Create model packages (preview)

Model package is a capability in Azure Machine Learning that allows you to collect all the dependencies required to deploy a machine learning model to a serving platform. Creating packages before deploying models provides robust and reliable deployment and a more efficient MLOps workflow. Packages can be moved across workspaces and even outside of Azure Machine Learning.

Important

This feature is currently in public preview. This preview version is provided without a service-level agreement, and we don't recommend it for production workloads. Certain features might not be supported or might have constrained capabilities.

For more information, see Supplemental Terms of Use for Azure Previews.

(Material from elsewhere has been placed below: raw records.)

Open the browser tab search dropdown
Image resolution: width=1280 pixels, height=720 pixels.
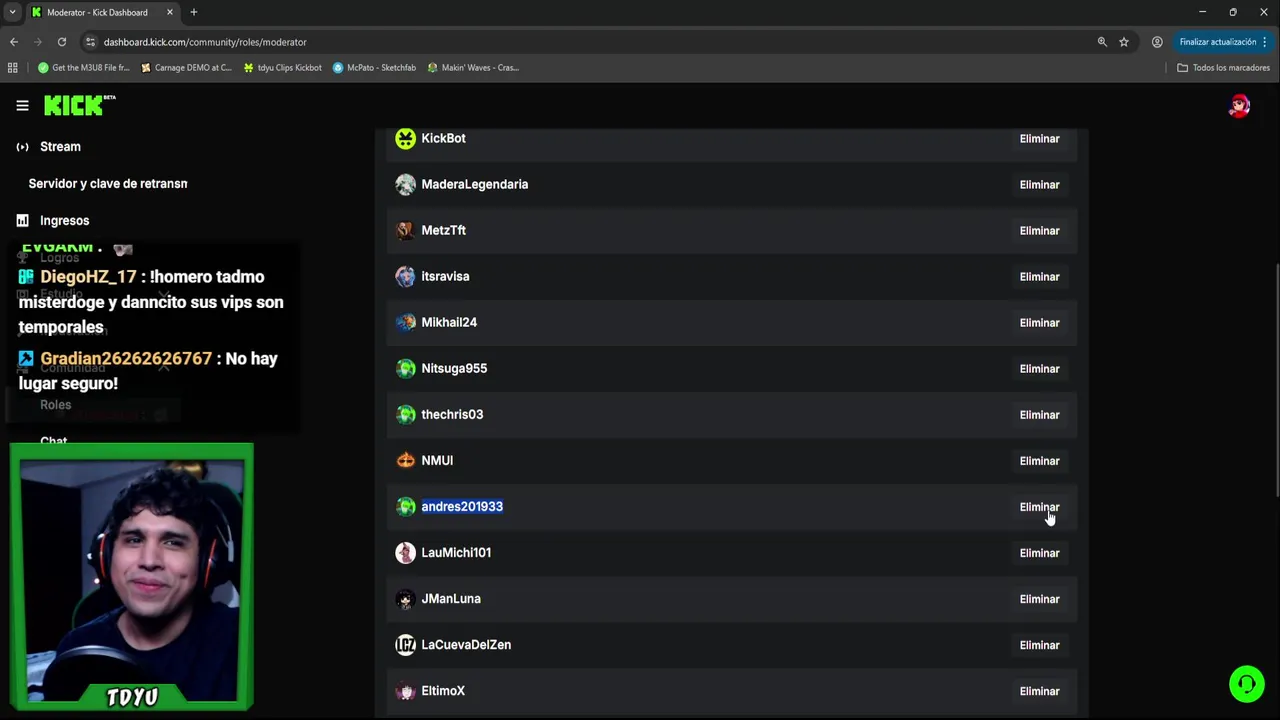(12, 12)
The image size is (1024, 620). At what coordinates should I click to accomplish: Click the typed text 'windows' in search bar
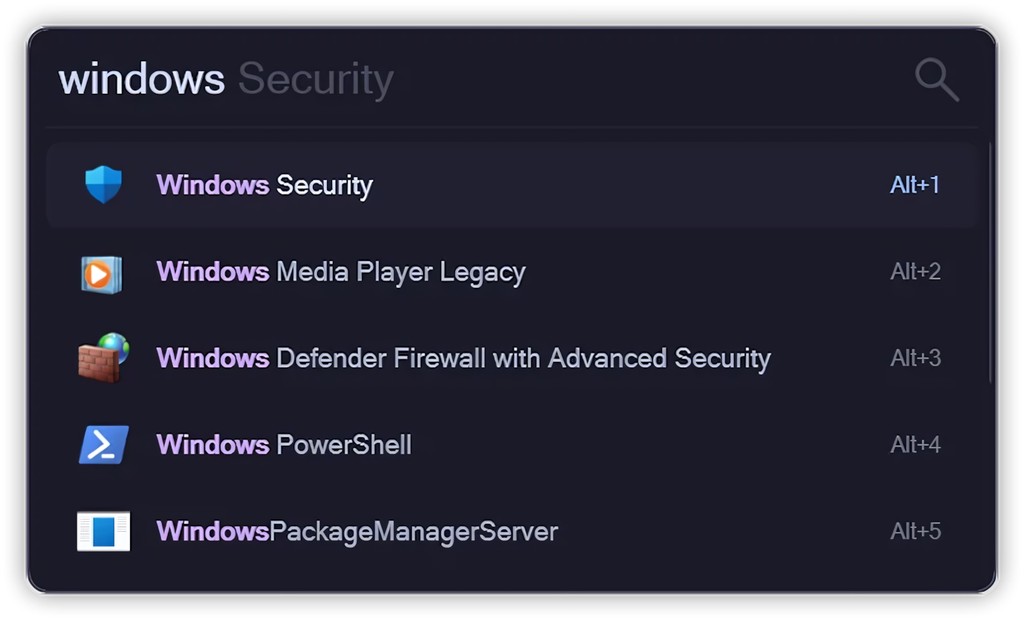click(x=140, y=80)
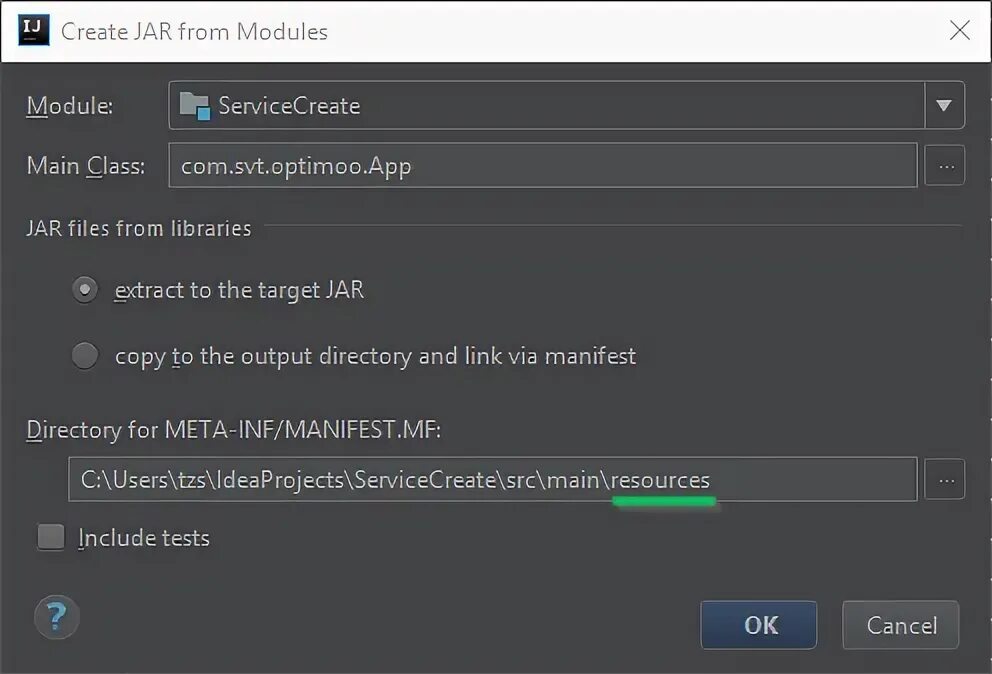This screenshot has width=992, height=674.
Task: Click the 'JAR files from libraries' section heading
Action: coord(139,228)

In this article, you learn how to package a model for deployment.

Prerequisites

Before following the steps in this article, make sure you have the following prerequisites:

  • An Azure subscription. If you don't have an Azure subscription, create a Trial before you begin. Try the Azure Machine Learning.

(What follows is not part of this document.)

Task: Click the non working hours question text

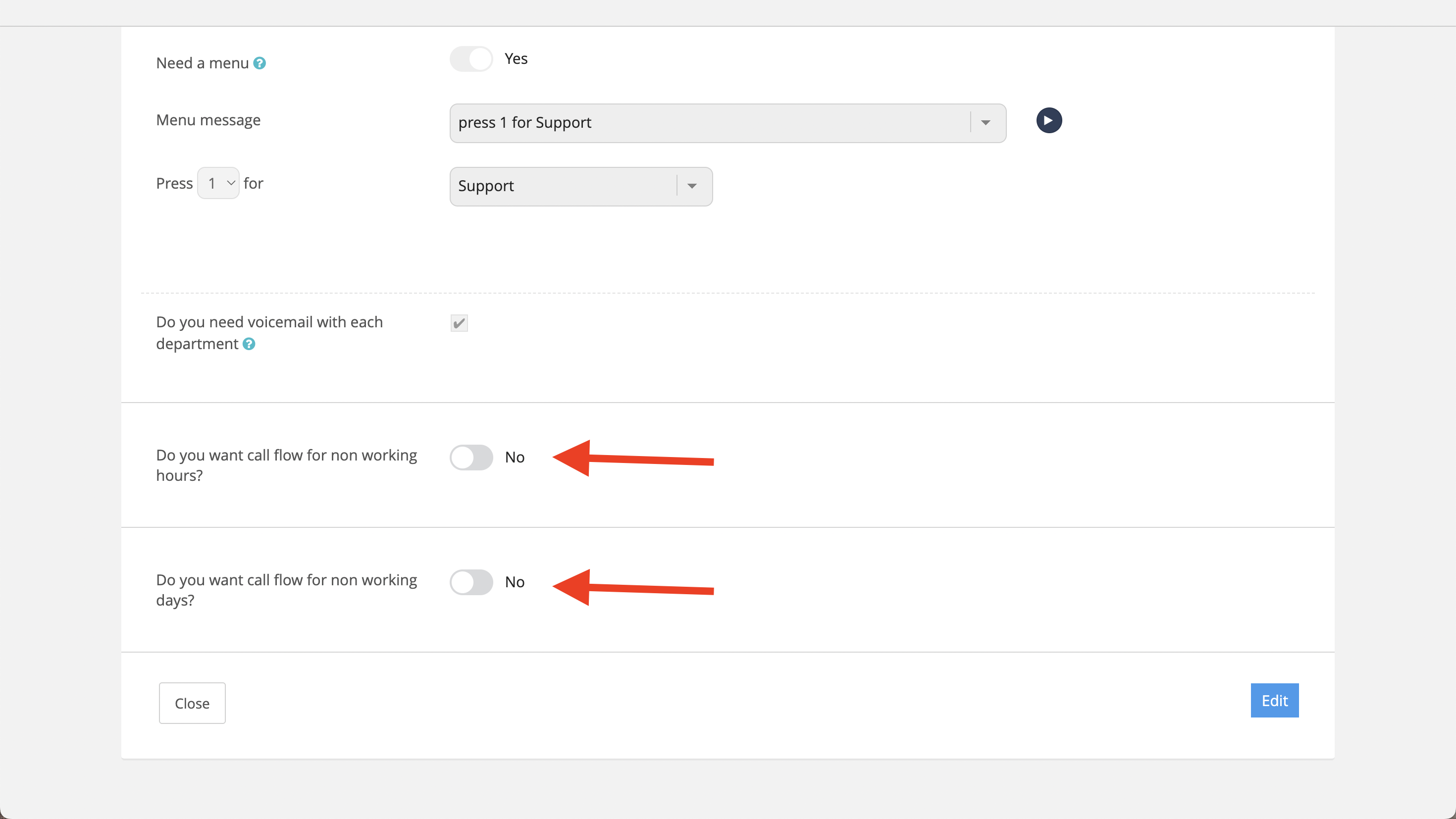Action: click(286, 465)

  • An Azure Machine Learning workspace. If you don't have one, use the steps in the How to manage workspacesarticle to create one.

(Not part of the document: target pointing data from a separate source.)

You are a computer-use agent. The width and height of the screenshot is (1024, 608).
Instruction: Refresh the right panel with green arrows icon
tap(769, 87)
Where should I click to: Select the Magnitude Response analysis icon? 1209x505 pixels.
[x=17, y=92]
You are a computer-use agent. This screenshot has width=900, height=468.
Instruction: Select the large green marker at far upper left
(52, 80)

  • Azure role-based access controls (Azure RBAC) are used to grant access to operations in Azure Machine Learning. To perform the steps in this article, your user account must be assigned the owner or contributor role for the Azure Machine Learning workspace, or a custom role. For more information, see Manage access to an Azure Machine Learning workspace.

  • A model to package. This example, uses an MLflow model registered in the workspace.

About this example

In this example, you will learn how to package models in Azure Machine Learning.

Clone the repository

The example in this article is based on code samples contained in the azureml-examples repository. To run the commands locally without having to copy/paste YAML and other files, first clone the repo and then change directories to the folder:

git clone https://github.com/Azure/azureml-examples --depth 1
cd azureml-examples/cli

This section uses the example in the folder endpoints/online/deploy-packages/custom-model.

Connect to your workspace

Connect to the Azure Machine Learning workspace where you'll do your work.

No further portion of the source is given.